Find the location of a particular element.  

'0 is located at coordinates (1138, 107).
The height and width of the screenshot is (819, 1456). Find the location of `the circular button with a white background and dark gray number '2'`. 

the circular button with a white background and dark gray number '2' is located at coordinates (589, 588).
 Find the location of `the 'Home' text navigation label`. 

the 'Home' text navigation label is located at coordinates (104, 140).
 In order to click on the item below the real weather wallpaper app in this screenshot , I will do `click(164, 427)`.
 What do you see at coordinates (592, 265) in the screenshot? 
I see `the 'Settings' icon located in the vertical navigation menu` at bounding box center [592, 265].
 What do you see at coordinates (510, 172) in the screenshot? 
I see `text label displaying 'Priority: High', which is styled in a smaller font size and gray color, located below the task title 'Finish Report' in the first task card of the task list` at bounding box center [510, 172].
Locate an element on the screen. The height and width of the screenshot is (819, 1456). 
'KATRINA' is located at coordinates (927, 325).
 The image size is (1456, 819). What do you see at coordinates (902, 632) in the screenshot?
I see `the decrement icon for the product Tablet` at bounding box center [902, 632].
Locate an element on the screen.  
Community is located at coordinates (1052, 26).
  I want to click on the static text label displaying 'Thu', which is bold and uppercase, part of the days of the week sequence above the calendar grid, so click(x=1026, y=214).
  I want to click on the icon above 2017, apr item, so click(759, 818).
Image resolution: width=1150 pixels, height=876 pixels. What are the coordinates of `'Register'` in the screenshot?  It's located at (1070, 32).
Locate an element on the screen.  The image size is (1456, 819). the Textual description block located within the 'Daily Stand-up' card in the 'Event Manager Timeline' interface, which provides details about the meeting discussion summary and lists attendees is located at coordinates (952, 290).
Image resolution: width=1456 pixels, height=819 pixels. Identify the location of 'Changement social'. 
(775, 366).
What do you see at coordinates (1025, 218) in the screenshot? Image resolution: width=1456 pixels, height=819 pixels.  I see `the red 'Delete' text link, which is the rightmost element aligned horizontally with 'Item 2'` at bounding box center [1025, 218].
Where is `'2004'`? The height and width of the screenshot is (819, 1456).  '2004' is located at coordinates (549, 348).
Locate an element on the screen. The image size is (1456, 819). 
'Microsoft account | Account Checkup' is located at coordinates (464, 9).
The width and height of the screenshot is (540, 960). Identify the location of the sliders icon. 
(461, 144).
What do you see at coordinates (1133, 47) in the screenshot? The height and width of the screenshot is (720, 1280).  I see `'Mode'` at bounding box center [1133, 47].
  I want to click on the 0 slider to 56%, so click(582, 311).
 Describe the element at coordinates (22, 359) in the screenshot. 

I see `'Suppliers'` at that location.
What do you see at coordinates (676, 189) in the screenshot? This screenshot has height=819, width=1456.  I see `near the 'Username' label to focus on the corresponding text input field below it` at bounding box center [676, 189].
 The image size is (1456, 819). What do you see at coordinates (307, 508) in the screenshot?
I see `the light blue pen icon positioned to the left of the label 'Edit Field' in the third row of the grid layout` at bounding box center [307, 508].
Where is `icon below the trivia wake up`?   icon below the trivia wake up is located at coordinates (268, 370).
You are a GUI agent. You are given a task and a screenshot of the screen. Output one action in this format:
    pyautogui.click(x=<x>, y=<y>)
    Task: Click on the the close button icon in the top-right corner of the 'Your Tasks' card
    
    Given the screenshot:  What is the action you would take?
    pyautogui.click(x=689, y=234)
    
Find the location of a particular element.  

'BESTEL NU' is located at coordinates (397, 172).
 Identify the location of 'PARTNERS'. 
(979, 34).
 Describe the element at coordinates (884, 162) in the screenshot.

Problem description> Reproduce the listing above, substituting "Identify an element on the screen" for every occurrence of "Locate an element on the screen" and leaving all other text unchanged.

Problem solution>
Find the location of a particular element.  

'0 is located at coordinates (1138, 107).
The height and width of the screenshot is (819, 1456). Find the location of `the circular button with a white background and dark gray number '2'`. 

the circular button with a white background and dark gray number '2' is located at coordinates (589, 588).
 Find the location of `the 'Home' text navigation label`. 

the 'Home' text navigation label is located at coordinates (104, 140).
 In order to click on the item below the real weather wallpaper app in this screenshot , I will do `click(164, 427)`.
 What do you see at coordinates (592, 265) in the screenshot? 
I see `the 'Settings' icon located in the vertical navigation menu` at bounding box center [592, 265].
 What do you see at coordinates (510, 172) in the screenshot? 
I see `text label displaying 'Priority: High', which is styled in a smaller font size and gray color, located below the task title 'Finish Report' in the first task card of the task list` at bounding box center [510, 172].
Identify an element on the screen. The height and width of the screenshot is (819, 1456). 
'KATRINA' is located at coordinates (927, 325).
 The image size is (1456, 819). What do you see at coordinates (902, 632) in the screenshot?
I see `the decrement icon for the product Tablet` at bounding box center [902, 632].
Identify an element on the screen.  
Community is located at coordinates (1052, 26).
  I want to click on the static text label displaying 'Thu', which is bold and uppercase, part of the days of the week sequence above the calendar grid, so click(x=1026, y=214).
  I want to click on the icon above 2017, apr item, so click(759, 818).
Image resolution: width=1150 pixels, height=876 pixels. What are the coordinates of `'Register'` in the screenshot?  It's located at (1070, 32).
Identify an element on the screen.  The image size is (1456, 819). the Textual description block located within the 'Daily Stand-up' card in the 'Event Manager Timeline' interface, which provides details about the meeting discussion summary and lists attendees is located at coordinates (952, 290).
Image resolution: width=1456 pixels, height=819 pixels. Identify the location of 'Changement social'. 
(775, 366).
What do you see at coordinates (1025, 218) in the screenshot? Image resolution: width=1456 pixels, height=819 pixels.  I see `the red 'Delete' text link, which is the rightmost element aligned horizontally with 'Item 2'` at bounding box center [1025, 218].
Where is `'2004'`? The height and width of the screenshot is (819, 1456).  '2004' is located at coordinates (549, 348).
Identify an element on the screen. The image size is (1456, 819). 
'Microsoft account | Account Checkup' is located at coordinates (464, 9).
The width and height of the screenshot is (540, 960). Identify the location of the sliders icon. 
(461, 144).
What do you see at coordinates (1133, 47) in the screenshot? The height and width of the screenshot is (720, 1280).  I see `'Mode'` at bounding box center [1133, 47].
  I want to click on the 0 slider to 56%, so click(582, 311).
 Describe the element at coordinates (22, 359) in the screenshot. 

I see `'Suppliers'` at that location.
What do you see at coordinates (676, 189) in the screenshot? This screenshot has height=819, width=1456.  I see `near the 'Username' label to focus on the corresponding text input field below it` at bounding box center [676, 189].
 The image size is (1456, 819). What do you see at coordinates (307, 508) in the screenshot?
I see `the light blue pen icon positioned to the left of the label 'Edit Field' in the third row of the grid layout` at bounding box center [307, 508].
Where is `icon below the trivia wake up`?   icon below the trivia wake up is located at coordinates (268, 370).
You are a GUI agent. You are given a task and a screenshot of the screen. Output one action in this format:
    pyautogui.click(x=<x>, y=<y>)
    Task: Click on the the close button icon in the top-right corner of the 'Your Tasks' card
    
    Given the screenshot:  What is the action you would take?
    pyautogui.click(x=689, y=234)
    
Find the location of a particular element.  

'BESTEL NU' is located at coordinates (397, 172).
 Identify the location of 'PARTNERS'. 
(979, 34).
 Describe the element at coordinates (884, 162) in the screenshot.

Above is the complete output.